NME Awards Tour, Leeds Academy

It's not long after the doors of the Academy are flung open, that 'Indie Landfill' hopefuls The Vaccines take to the stage as the opening act for this year's NME sponsored variety show. Unfortunately for the band, the early start has caught many ticket-holders unaware, and the venue is only half full as they start their thirty minute set.  The relatively small crowd appears to knock the band off their stride, and a sluggish performance is only livened up by current single 'Post Break-up Sex' and a rousing rendition of 'Wreckin' Bar (Ra Ra Ra). On a better day, I can imagine The Vaccines would provide good value for money, as many of their songs appear to be written with the live music experience in mind (lots of memorable shout along choruses and head banging guitar riffs), but aesthetically, the band don't really work. The three band members stage front (I couldn't really see the drummer as he was stuck behind his kit) look as if they have all stepped out of different bands (Talking Heads - lead guitar, Pavement - lead singer, Mudhoney - Bass) and therefore don't really look right.  I appreciate this is a small gripe, but bands such as The Strokes (coolest kids in school) and The Happy Mondays (thieving scallies) for example, have an identity that helps to perpetuate our idea of 'the band' and their 'all for one and one for all' attitude. This is something I don't get with The Vaccines. And that is a shame, as it is a great name for a band. 
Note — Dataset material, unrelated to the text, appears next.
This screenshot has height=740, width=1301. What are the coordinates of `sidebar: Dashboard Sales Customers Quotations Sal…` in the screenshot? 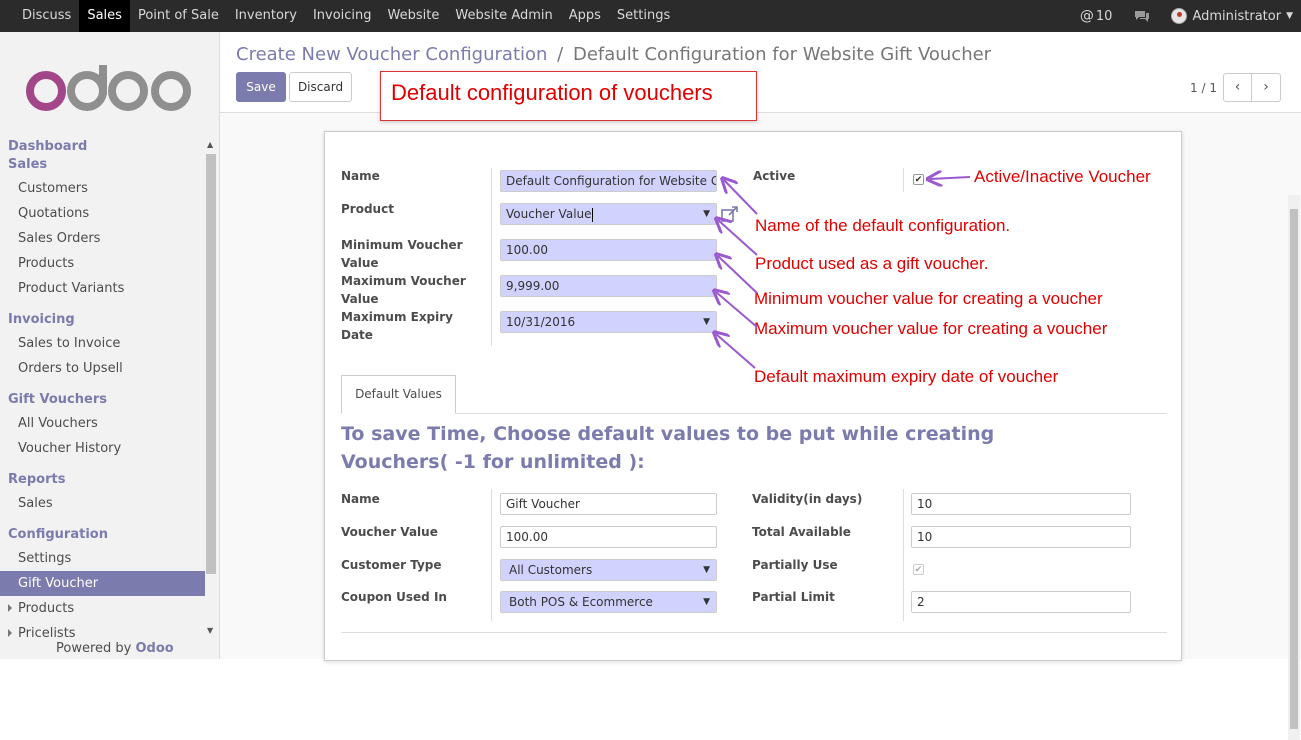 It's located at (110, 346).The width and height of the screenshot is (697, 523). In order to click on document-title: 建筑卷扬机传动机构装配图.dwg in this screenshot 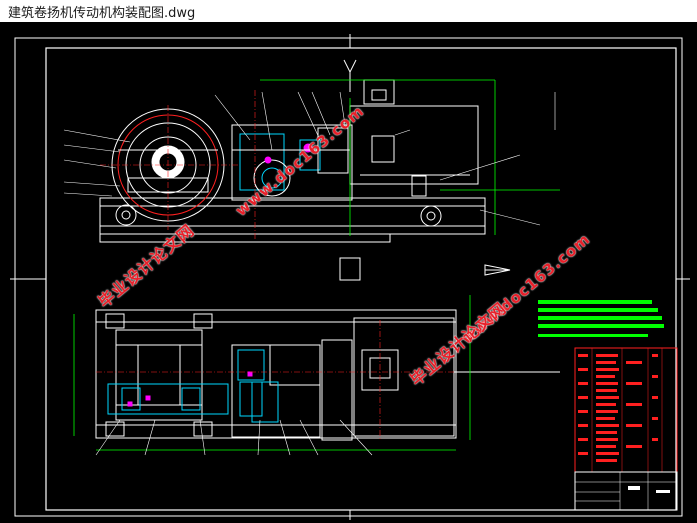, I will do `click(102, 13)`.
Identity is something that Everything Everything take very seriously, and is evident as they take to the stage in matching grey boiler suits. Sticking to the funkier tracks from their debut album 'Man Alive' the band force the now sizable crowd to shake their skinny white asses with lively versions of QWERTY Finger, MY KZ, UR BF and Photoshop Handsome. Unashamedly arty, I cannot help but wonder had he still been alive, whether Anthony H. Wilson would have considered relaunching Factory Records and signing Everything Everything to be his house band ala A Certain Ratio. My enjoyment of the band was dampened a little, when a fellow Velvet Owl claimed the band reminded him of Take That, with the short, stumpy singer looking a little awkward in his jumpsuit next to his good looking bandmates (the Gary Barlow of artrock, anyone?).

By the time 'Dubstep Supergroup' Magnetic Man took to the stage behind a trestle table groaning under the weight of Apple Macs, the Academy was rammed. Looking around the venue, it was clear to see that the history and chemistry textbooks were being left in the school bags tonight, as the teenagers of Leeds were out in full force. From the opening squelchy bass chord, the kids waved their hands in the air like they just didn't care (that they had to get up for their milk round at 4.30am) and partied like it was 2045(pm). While the music - a mish mash of dance music genres taking in drum and bass, electro, hip hop, happy hardcore and rave - didn't appeal to my sensitive ears, I did enjoy the moment of being down with the cool kids and watching them lose themselves in the pleasure that live music can offer.

The sheer sensual onslaught that was Magnetic Man and the noticeably smaller crowd (those pints of gold tops won't get delivered by themselves you know) left headliners Crystal Castles feeling a little bit of an anti-climax. However, despite singer Alice Glass having broken her ankle at the previous night's show and therefore looking like a jack-booted Cinderella having fled the ball on the stroke of midnight, the duo put on a sterling show with 'Celestica' and 'Not in Love' still managing to keep those weary hands in the air.   

For less than £17 a ticket, the NME Awards Tour is still the best value for money around when it comes to the live music scene. And while some of these bands won't be gracing my ipod anytime soon, it was good to see and listen to what is floating the proverbial boat of our nation's youth.

Lets hope they never grow out of it.